Description

This track displays human-centric multiple sequence alignments in the ENCODE regions for the 28 vertebrates included in the September 2005 ENCODE MSA freeze, based on comparative sequence data generated for the ENCODE project as well as whole-genome assemblies residing at UCSC, as listed:

The alignments in this track were generated using the Threaded Blockset Aligner (TBA). The Genome Browser companion tracks, TBA Cons and TBA Elements, display conservation scoring and conserved elements for these alignments based on various conservation methods.

Display Conventions and Configuration

In full display mode, this track shows pairwise alignments of each species aligned to the human genome. In dense mode, the alignments are depicted using a gray-scale density gradient. The checkboxes in the track configuration section allow the exclusion of species from the pairwise display.

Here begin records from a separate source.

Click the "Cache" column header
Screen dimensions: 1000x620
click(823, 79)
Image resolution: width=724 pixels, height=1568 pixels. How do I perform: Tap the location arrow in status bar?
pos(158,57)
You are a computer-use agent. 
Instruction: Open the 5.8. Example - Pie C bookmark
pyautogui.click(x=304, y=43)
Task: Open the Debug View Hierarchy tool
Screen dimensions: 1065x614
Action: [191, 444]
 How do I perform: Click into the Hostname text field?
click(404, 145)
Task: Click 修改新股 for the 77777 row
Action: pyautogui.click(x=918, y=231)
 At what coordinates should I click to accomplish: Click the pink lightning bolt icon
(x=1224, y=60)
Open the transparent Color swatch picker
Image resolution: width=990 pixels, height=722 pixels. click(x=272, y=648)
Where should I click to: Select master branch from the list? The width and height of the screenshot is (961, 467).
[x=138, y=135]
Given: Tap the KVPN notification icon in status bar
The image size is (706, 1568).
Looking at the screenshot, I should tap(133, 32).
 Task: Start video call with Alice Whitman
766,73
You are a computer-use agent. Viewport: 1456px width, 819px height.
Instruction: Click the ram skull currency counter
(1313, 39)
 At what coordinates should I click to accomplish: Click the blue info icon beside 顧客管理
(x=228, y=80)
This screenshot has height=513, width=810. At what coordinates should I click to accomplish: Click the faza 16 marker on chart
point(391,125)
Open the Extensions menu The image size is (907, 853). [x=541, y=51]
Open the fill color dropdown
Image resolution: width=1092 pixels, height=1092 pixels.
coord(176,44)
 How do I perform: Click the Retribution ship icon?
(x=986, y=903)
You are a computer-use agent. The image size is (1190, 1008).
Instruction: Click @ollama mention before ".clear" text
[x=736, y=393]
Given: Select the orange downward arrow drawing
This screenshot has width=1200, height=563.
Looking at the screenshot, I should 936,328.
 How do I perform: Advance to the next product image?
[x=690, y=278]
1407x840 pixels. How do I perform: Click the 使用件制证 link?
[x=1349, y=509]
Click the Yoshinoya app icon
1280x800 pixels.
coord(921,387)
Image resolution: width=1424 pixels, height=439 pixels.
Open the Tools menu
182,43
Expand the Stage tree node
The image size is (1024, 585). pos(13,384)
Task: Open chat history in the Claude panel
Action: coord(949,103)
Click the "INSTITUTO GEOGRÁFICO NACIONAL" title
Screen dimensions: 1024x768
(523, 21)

When zoomed-in to the base-display level, the track shows the base composition of each alignment. The numbers and symbols on the "Gaps" line indicate the lengths of gaps in the human sequence at those alignment positions relative to the longest non-human sequence. If there is sufficient space in the display, the size of the gap is shown; if not, and if the gap size is a multiple of 3, a "*" is displayed, otherwise "+" is shown. To view detailed information about the alignments at a specific position, zoom in the display to 30,000 or fewer bases, then click on the alignment.

Methods

The TBA was used to align sequences in the September 2005 ENCODE sequence data freeze. Multiple alignments were seeded from a series of combinatorial pairwise blastz alignments (not referenced to any one species). The specific combinations were determined by the species guide tree. The resulting multiple alignments were projected onto the human reference sequence.

Credits

The TBA multiple alignments were created by Elliott Margulies of NHGRI, while at the Green Lab.

The programs Blastz and TBA, which were used to generate the alignments, were provided by Minmei Hou, Scott Schwartz and Webb Miller of the Penn State Bioinformatics Group.

The phylogenetic tree is based on Murphy et al. (2001).

References

Blanchette M, Kent WJ, Reimer C, Elnitski L, Smit A, Roskin K, Baertsch R, Rosenbloom KR, Clawson H et al. Aligning Multiple Genomic Sequences With the Threaded Blockset Aligner. Genome Res. 2004;14(4):708-15.

Chiaromonte F, Yap VB, Miller W. Scoring pairwise genomic sequence alignments. Pac Symp Biocomput. 2002;115-26.

Murphy WJ, Eizirik E, O'Brien SJ, Madsen O, Scally M, Douady CJ, Teeling E, Ryder OA, Stanhope MJ, de Jong WW et al. Resolution of the early placental mammal radiation using Bayesian phylogenetics. Science. 2001;294(5550):2348-51.

Schwartz S, Kent WJ, Smit A, Zhang Z, Baertsch R, Hardison R, Haussler D, Miller W. Human-Mouse Alignments with BLASTZ. Genome Res. 2003;13(1):103-7.